● Work to be completed:
Print the lines in the listing below starting at the line with "Retururi (668, 1013)" and ending at the line with "curso de teologia (571, 743)", both included. Reproduce them exactly and omit every picture.

»»

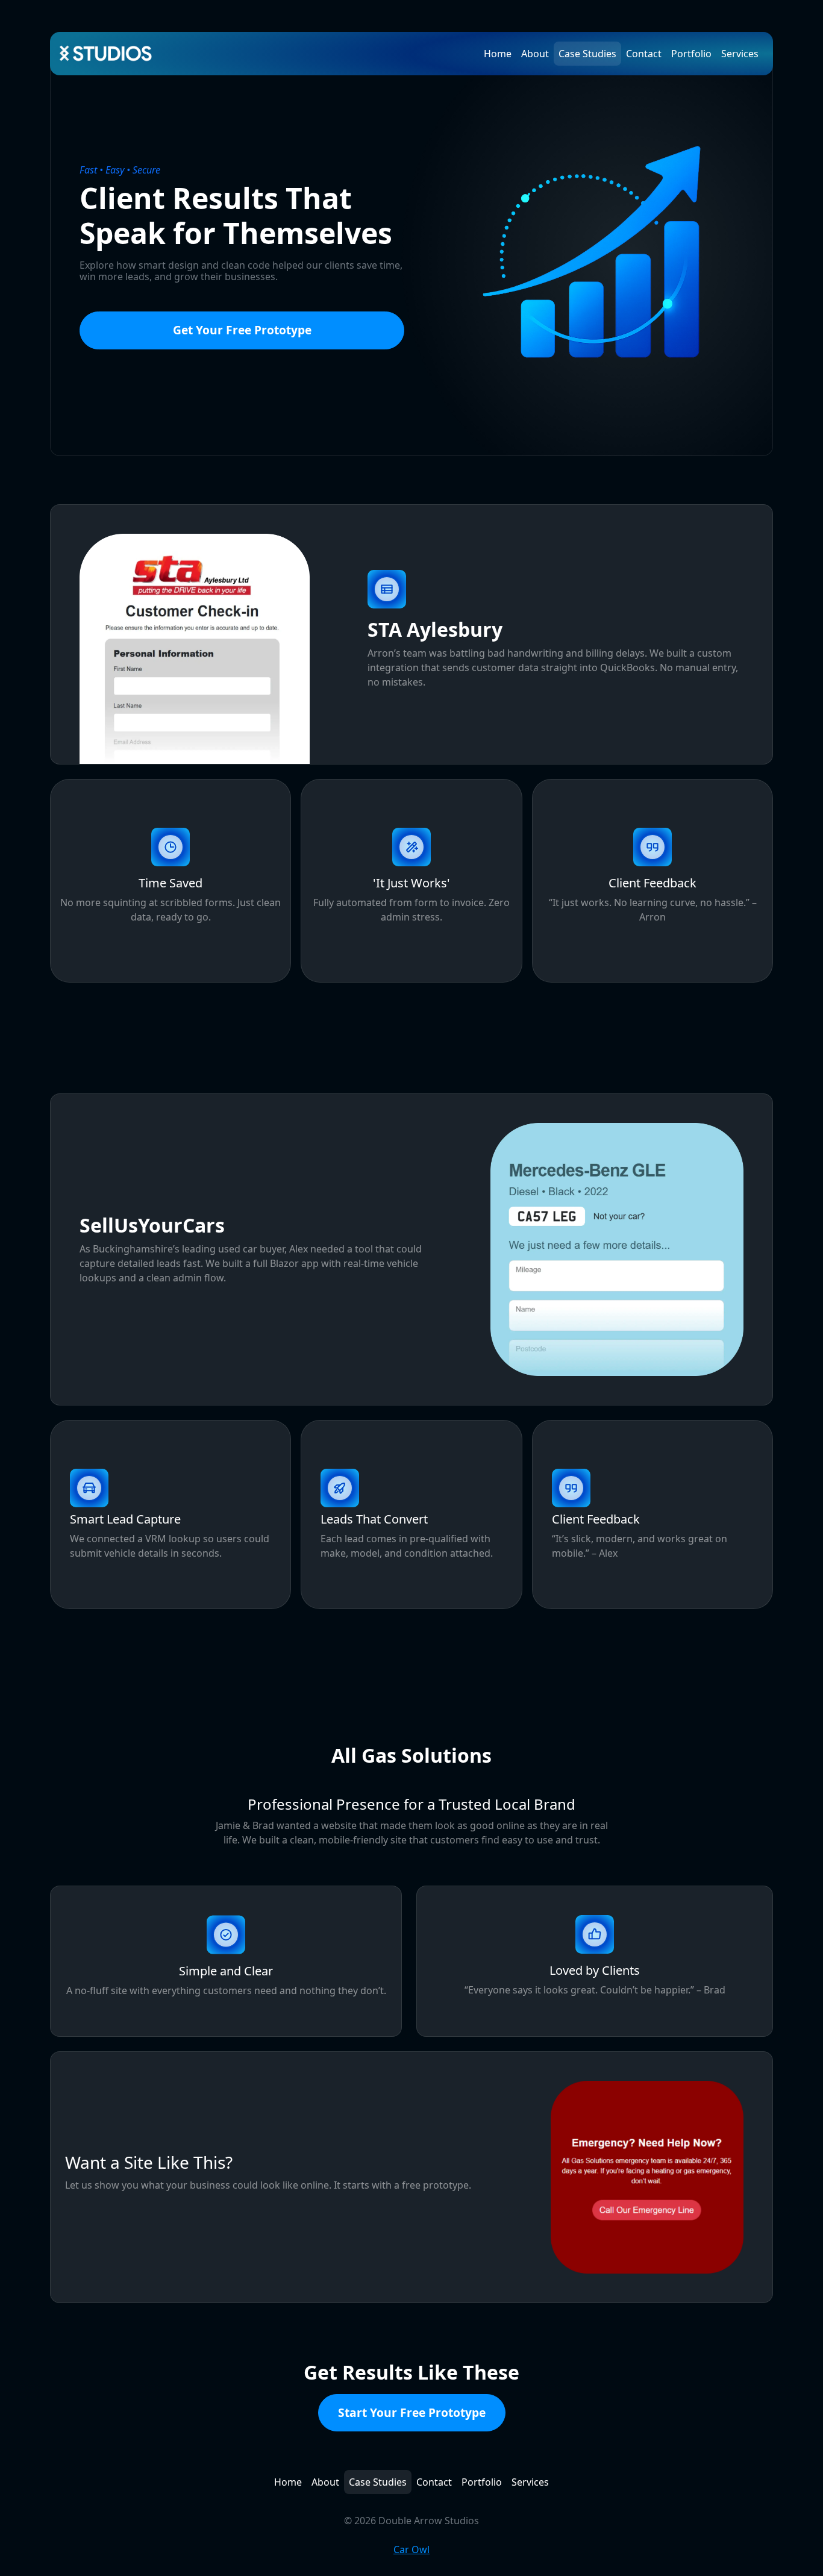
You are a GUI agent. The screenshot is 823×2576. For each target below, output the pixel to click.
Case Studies (587, 53)
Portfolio (691, 53)
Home (498, 53)
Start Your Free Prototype (412, 2412)
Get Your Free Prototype (242, 330)
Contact (644, 53)
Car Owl (411, 2549)
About (535, 53)
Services (740, 53)
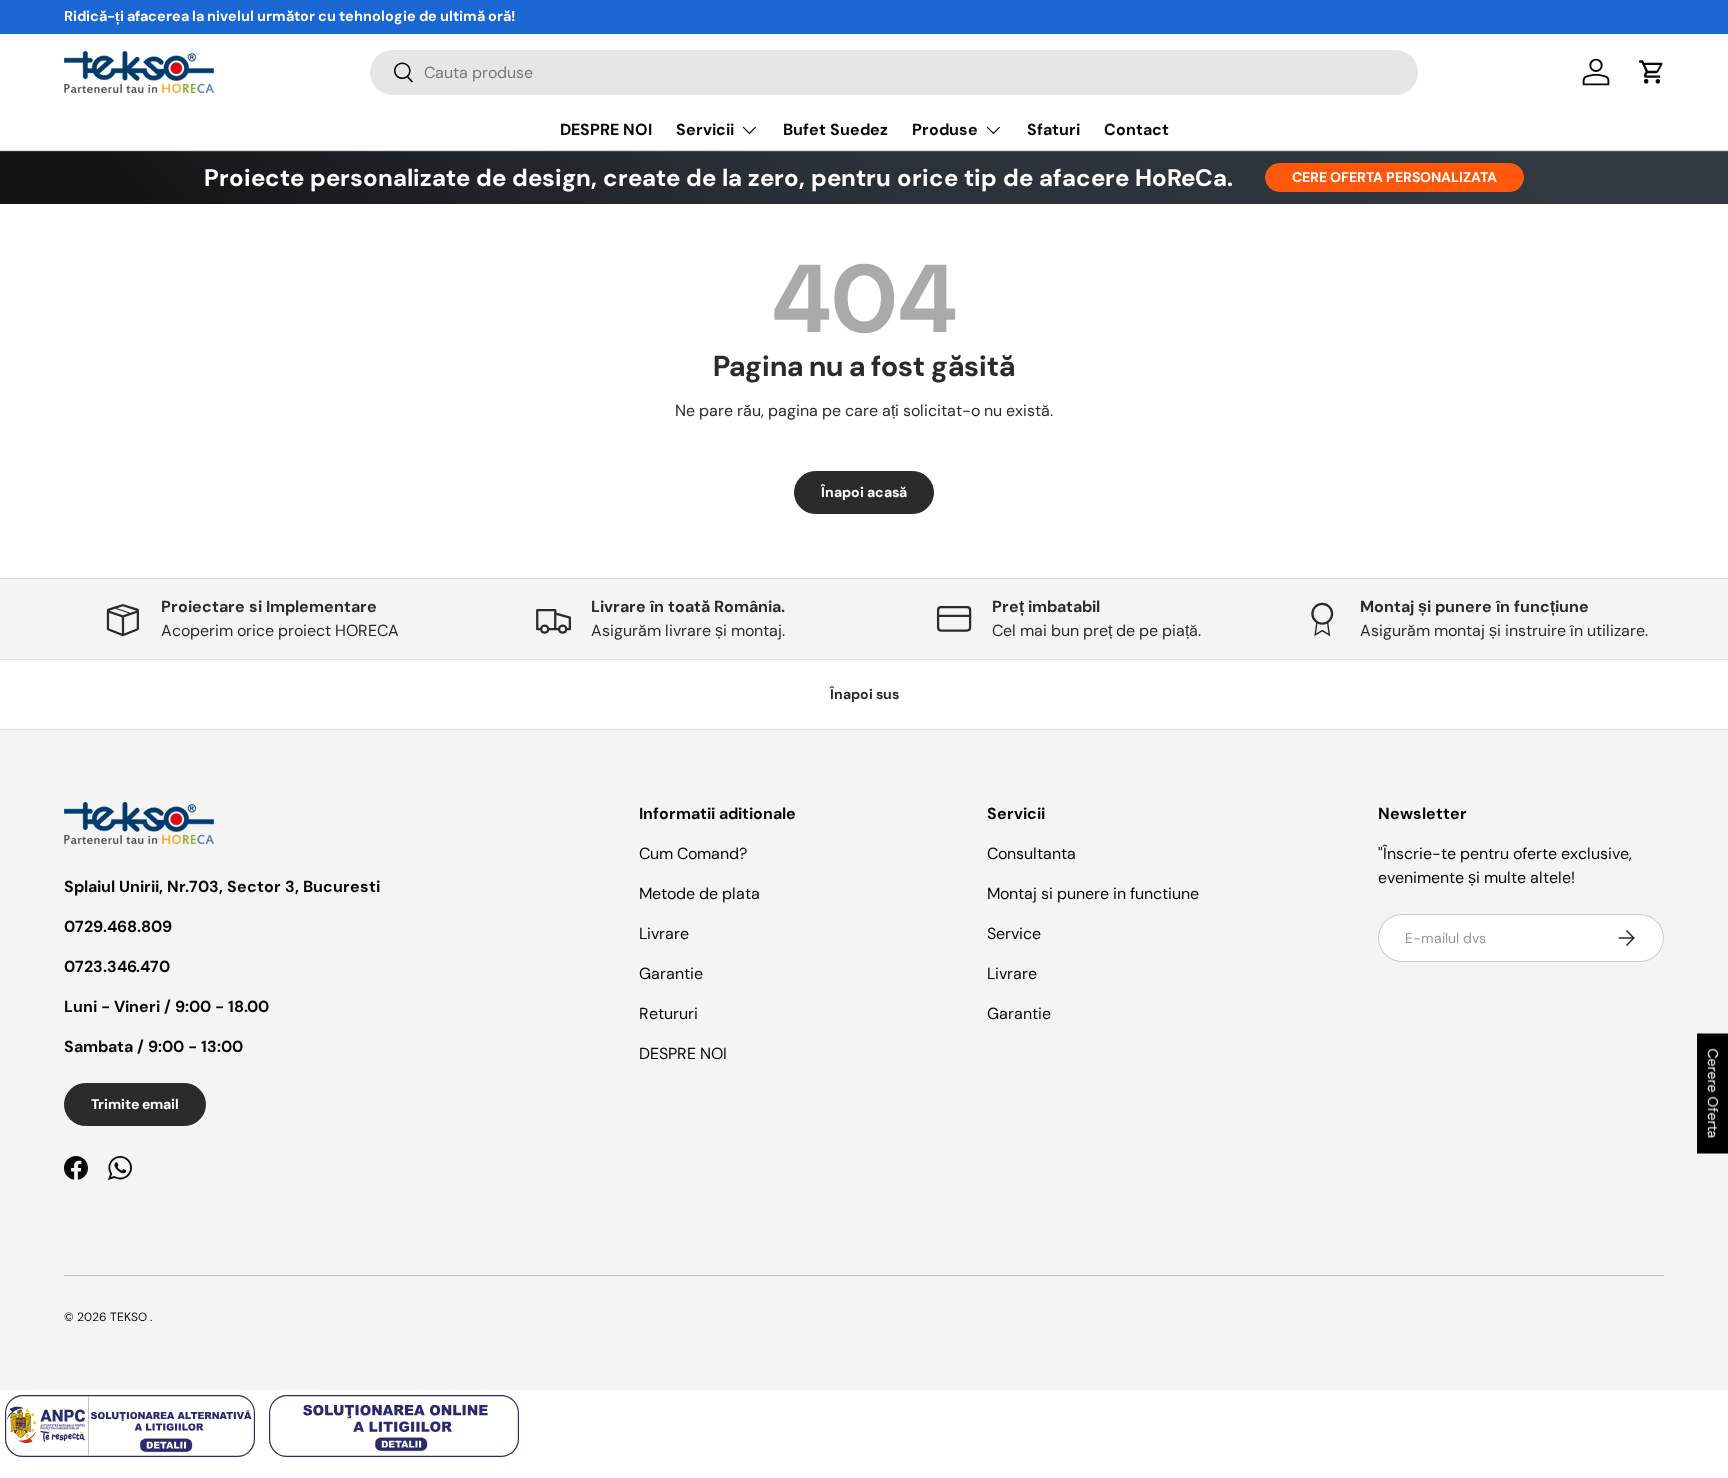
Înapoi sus (864, 694)
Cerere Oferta (1713, 1093)
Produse (945, 129)
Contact (1136, 129)
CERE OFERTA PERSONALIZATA (1394, 177)
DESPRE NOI (606, 129)
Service (1014, 933)
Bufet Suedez (835, 129)
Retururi (668, 1013)
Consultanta (1031, 853)
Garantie (671, 973)
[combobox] (894, 72)
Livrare (664, 933)
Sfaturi (1053, 129)
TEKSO (128, 1317)
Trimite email (135, 1104)
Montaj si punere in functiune (1093, 893)
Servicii (705, 129)
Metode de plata (699, 893)
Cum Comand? (693, 853)
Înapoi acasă (864, 492)
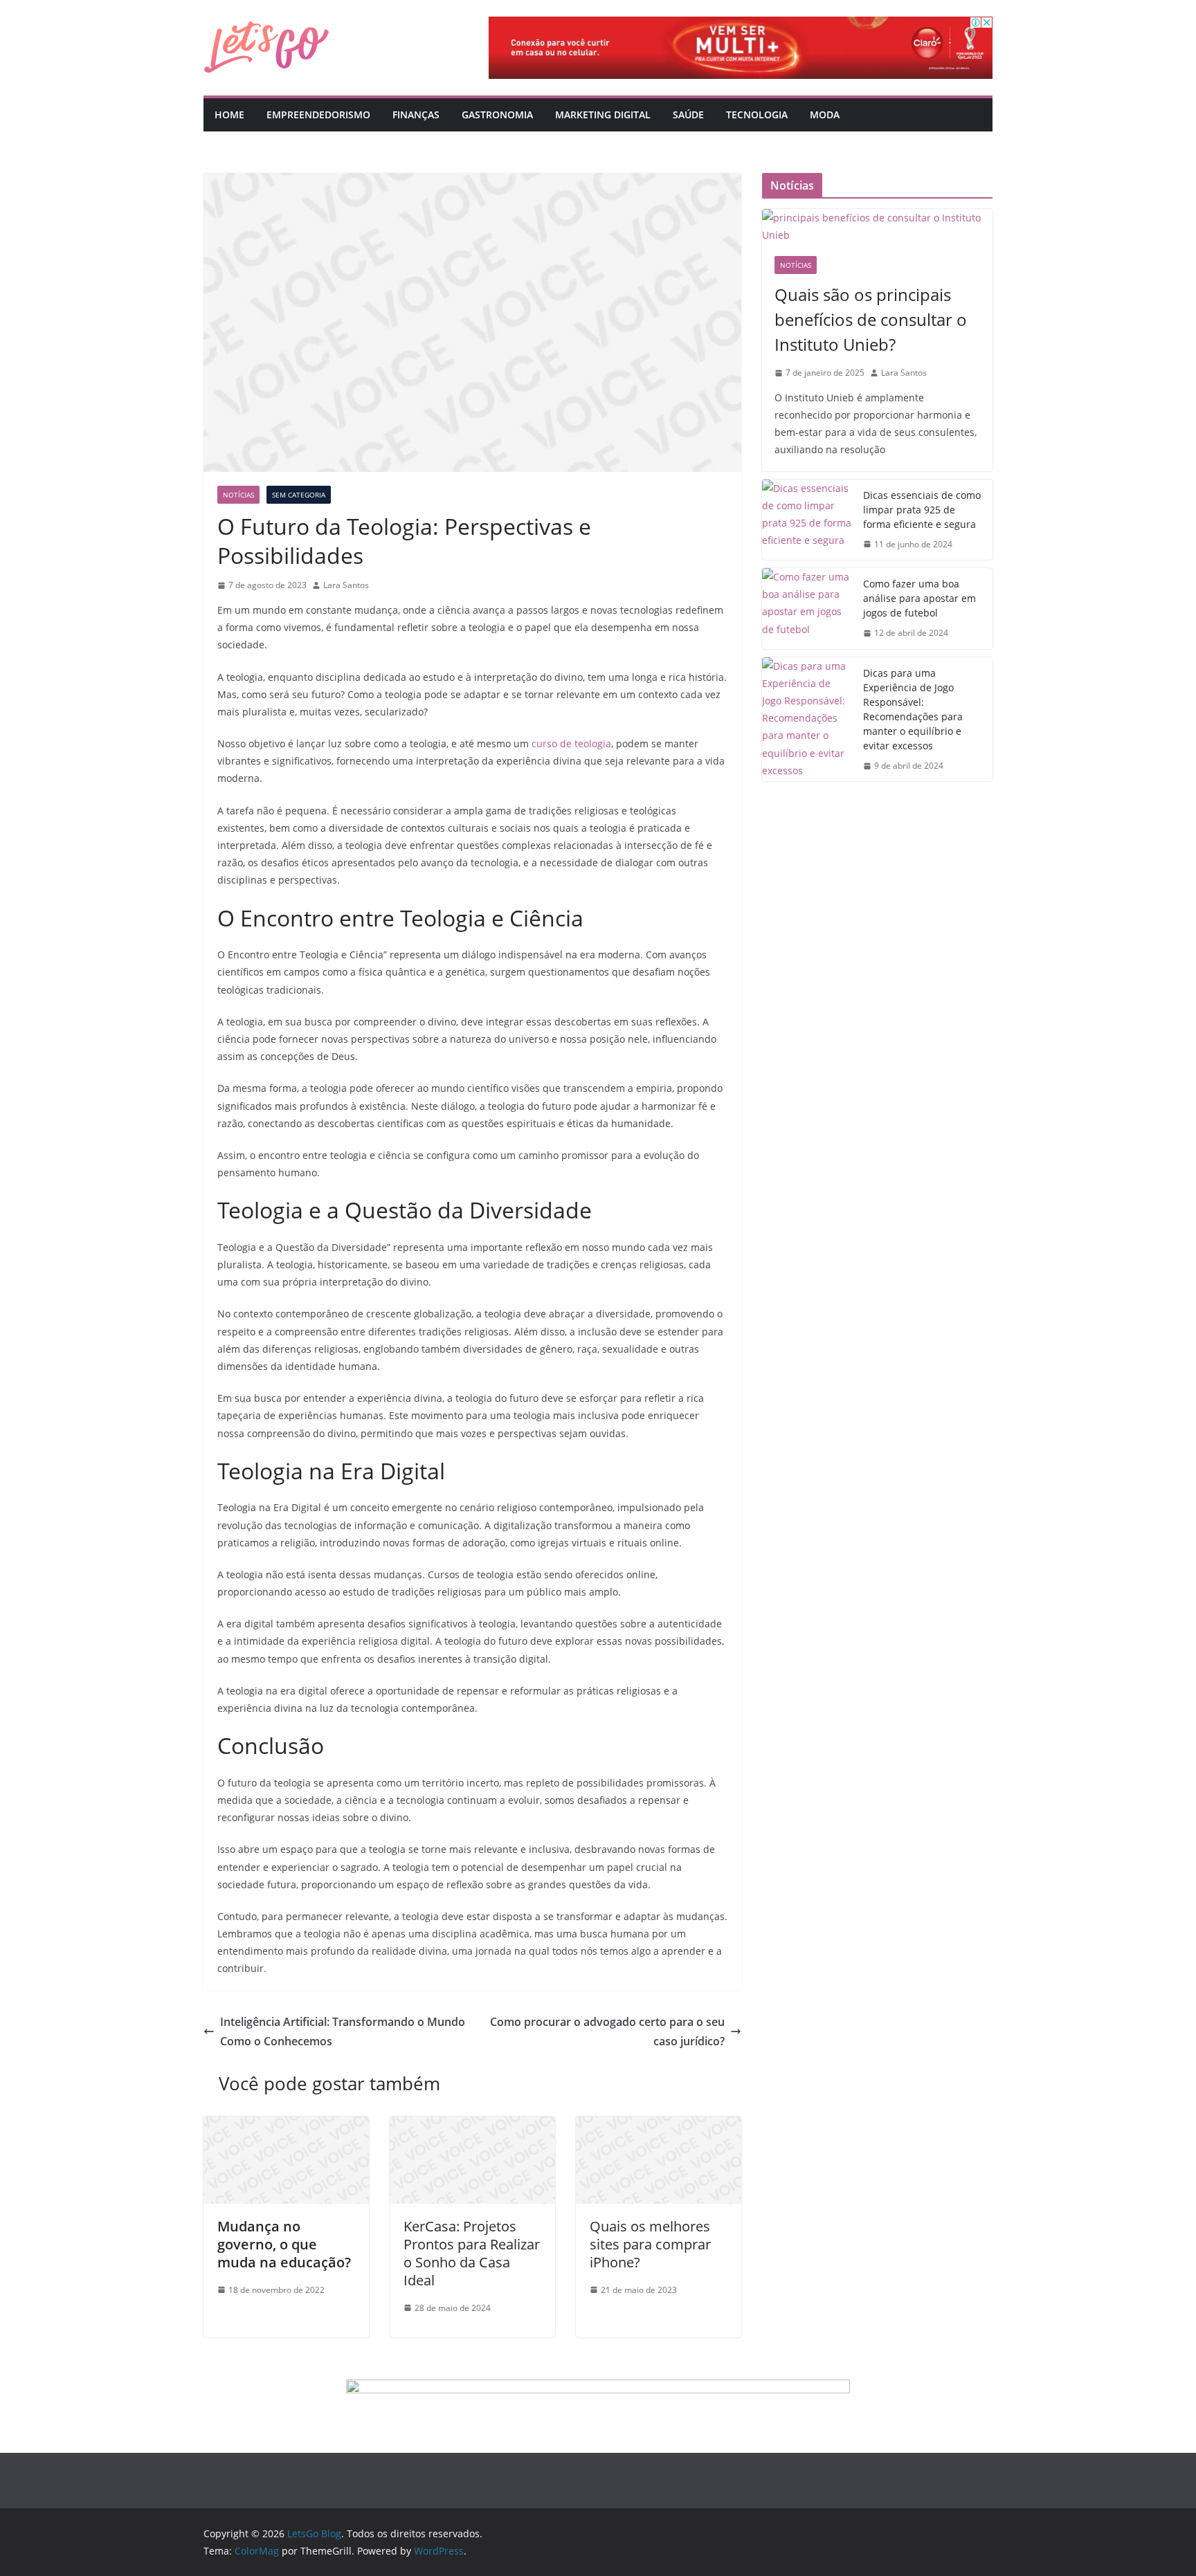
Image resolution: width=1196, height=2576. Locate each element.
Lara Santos (346, 585)
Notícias (238, 495)
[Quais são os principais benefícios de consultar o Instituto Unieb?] (877, 226)
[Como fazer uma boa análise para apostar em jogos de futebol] (807, 608)
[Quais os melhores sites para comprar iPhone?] (658, 2126)
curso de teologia (571, 743)
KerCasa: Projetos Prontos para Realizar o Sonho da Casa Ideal (472, 2253)
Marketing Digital (603, 114)
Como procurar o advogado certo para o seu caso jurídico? (607, 2031)
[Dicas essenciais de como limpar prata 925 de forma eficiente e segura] (807, 519)
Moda (825, 114)
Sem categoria (298, 495)
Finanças (416, 114)
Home (229, 114)
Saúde (688, 114)
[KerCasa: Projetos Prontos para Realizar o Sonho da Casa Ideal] (472, 2126)
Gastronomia (497, 114)
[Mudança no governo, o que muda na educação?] (286, 2126)
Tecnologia (757, 114)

««

● Reply:
Retururi (668, 1013)
Consultanta (1031, 853)
Garantie (671, 973)
[combobox] (894, 72)
Livrare (664, 933)
Sfaturi (1053, 129)
TEKSO (128, 1317)
Trimite email (135, 1104)
Montaj si punere in functiune (1093, 893)
Servicii (705, 129)
Metode de plata (699, 893)
Cum Comand? (693, 853)
Înapoi acasă (864, 492)
Image resolution: width=1196, height=2576. Locate each element.
Lara Santos (346, 585)
Notícias (238, 495)
[Quais são os principais benefícios de consultar o Instituto Unieb?] (877, 226)
[Como fazer uma boa análise para apostar em jogos de futebol] (807, 608)
[Quais os melhores sites para comprar iPhone?] (658, 2126)
curso de teologia (571, 743)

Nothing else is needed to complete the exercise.